→ Source records
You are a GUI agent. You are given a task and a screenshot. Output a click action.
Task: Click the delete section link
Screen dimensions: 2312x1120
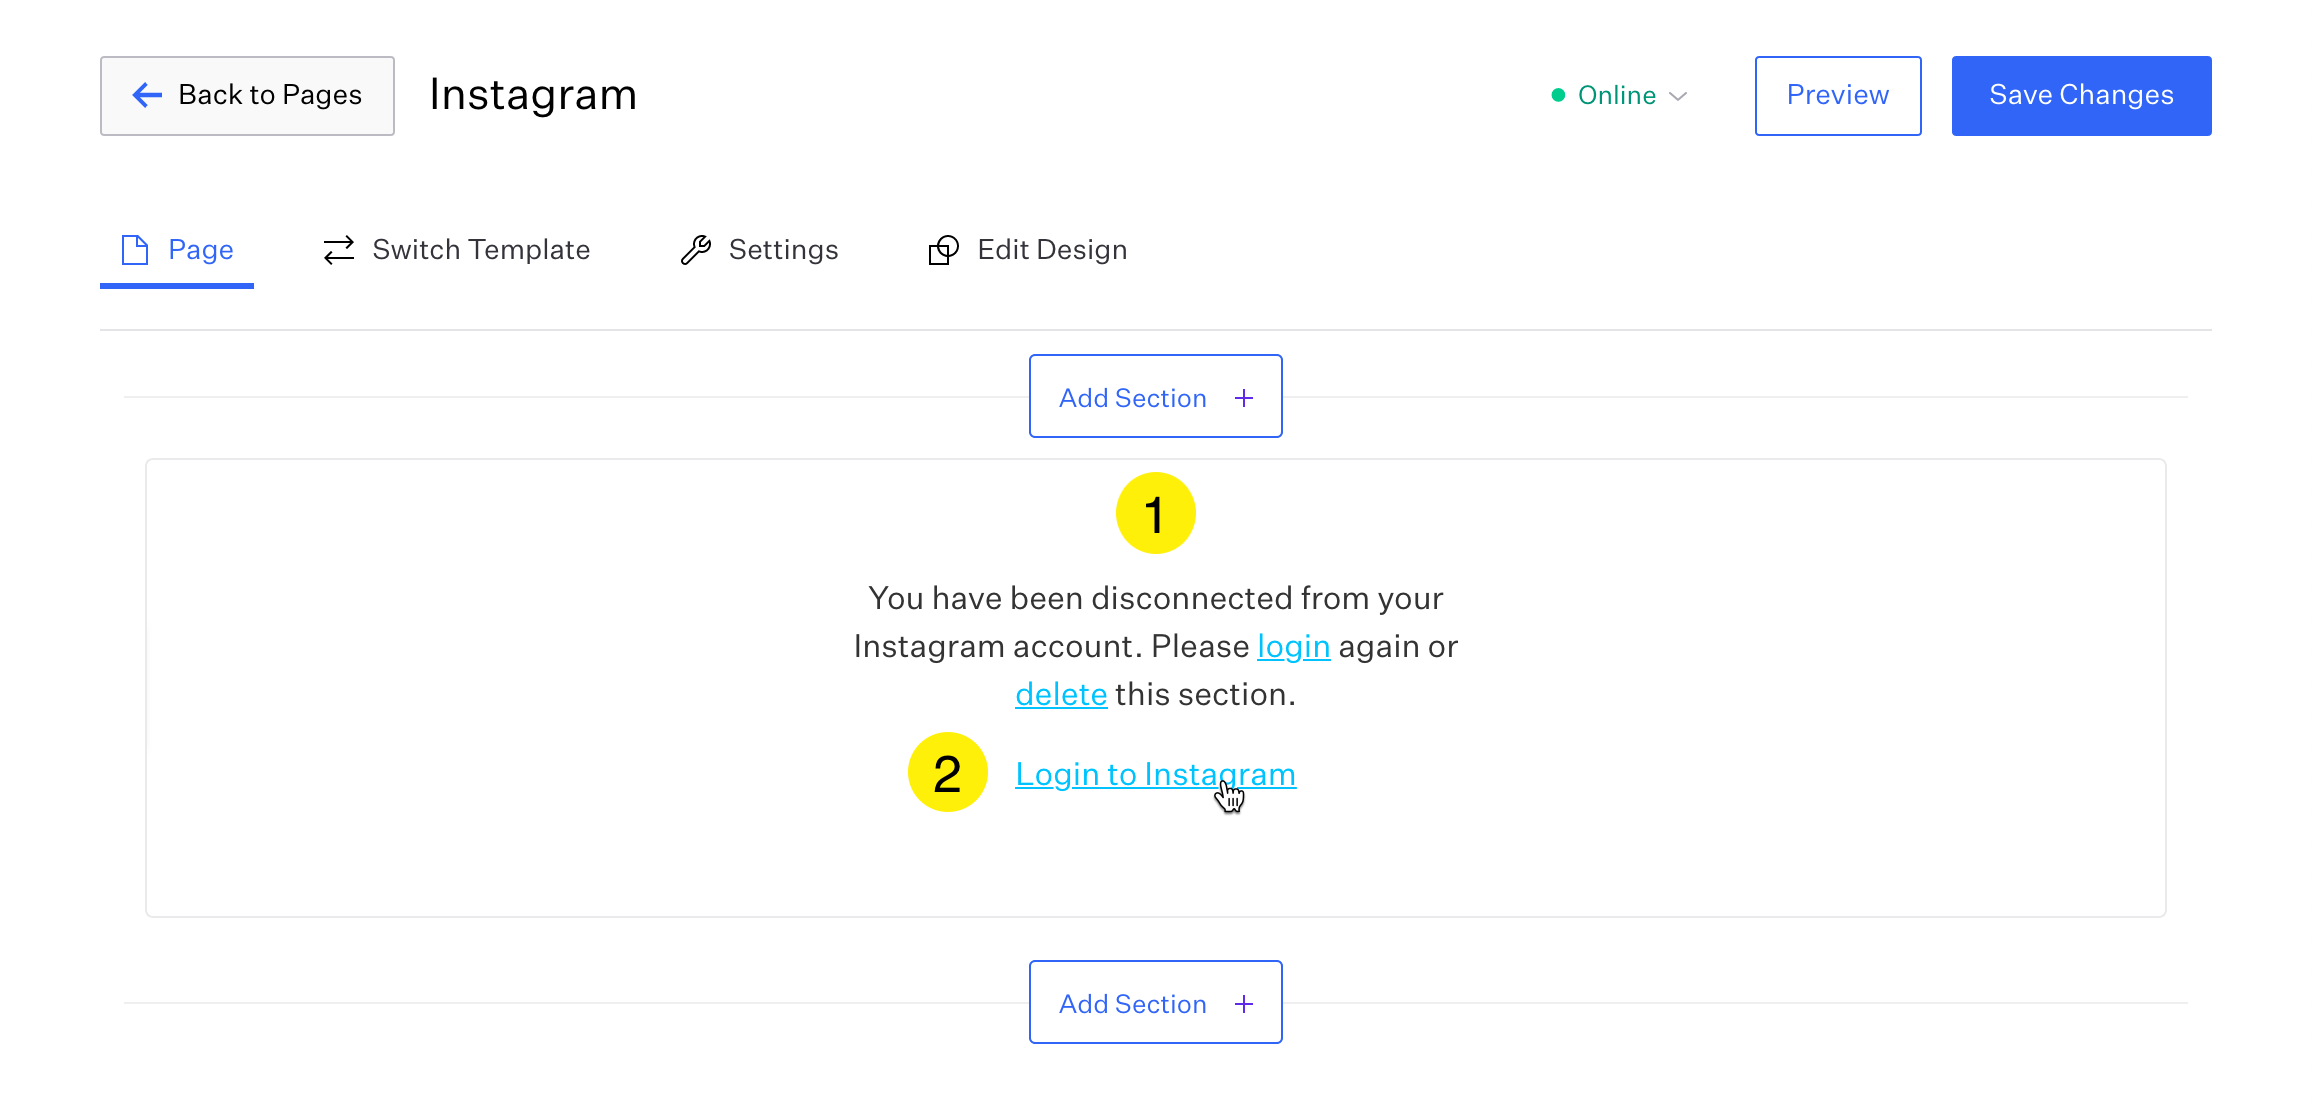coord(1061,695)

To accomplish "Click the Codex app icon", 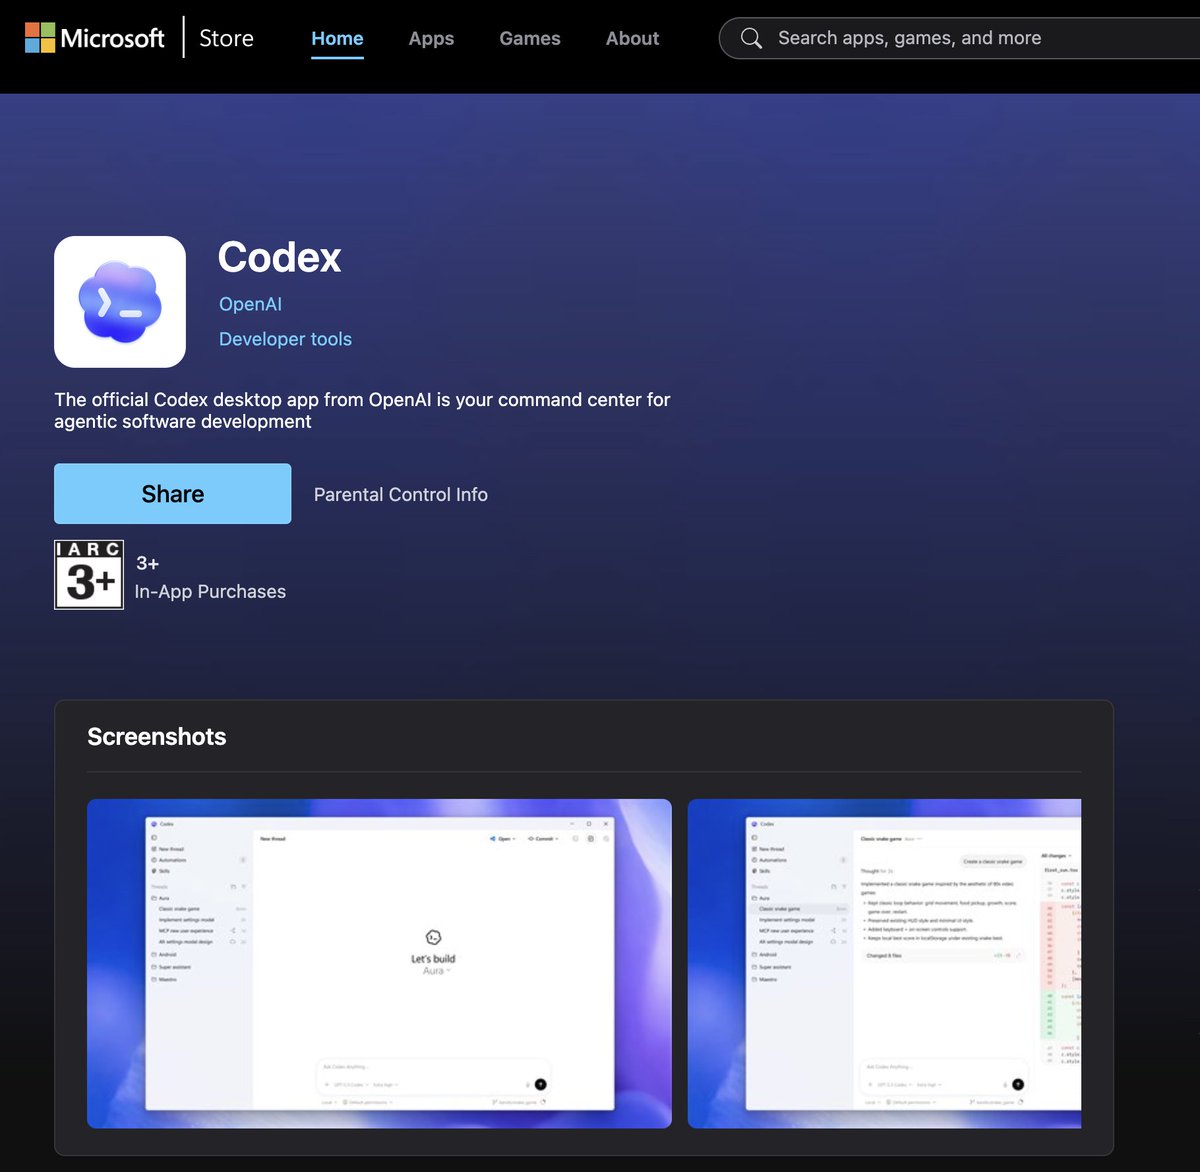I will click(x=119, y=301).
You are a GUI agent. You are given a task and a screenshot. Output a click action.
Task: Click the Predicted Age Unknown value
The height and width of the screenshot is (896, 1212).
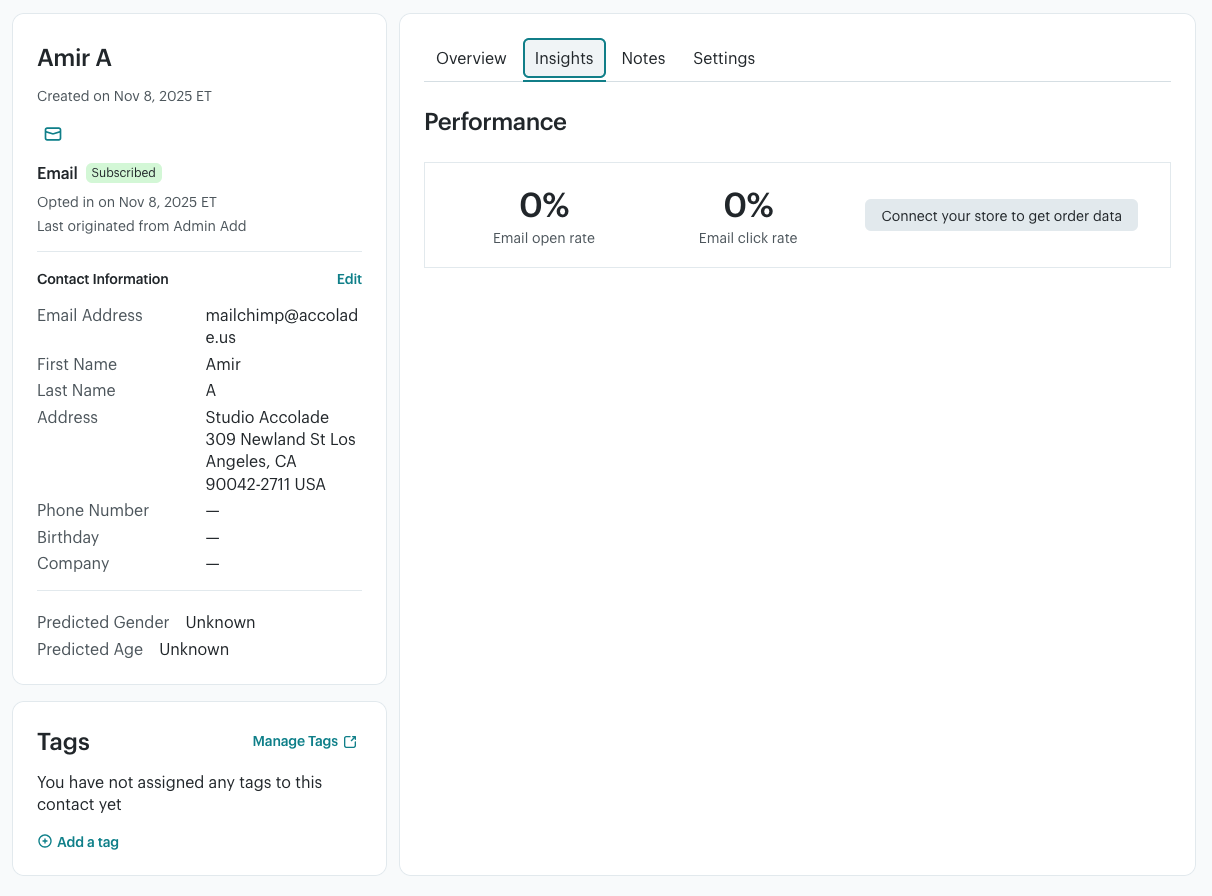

→ About this task
Transcribe exactly, and only, the lines from the line with "Task: Click the Predicted Age Unknown value" through the last line of the records, inclusive; the pictures do not belong in the copy.

→ Reply
Task: Click the Predicted Age Unknown value
The height and width of the screenshot is (896, 1212).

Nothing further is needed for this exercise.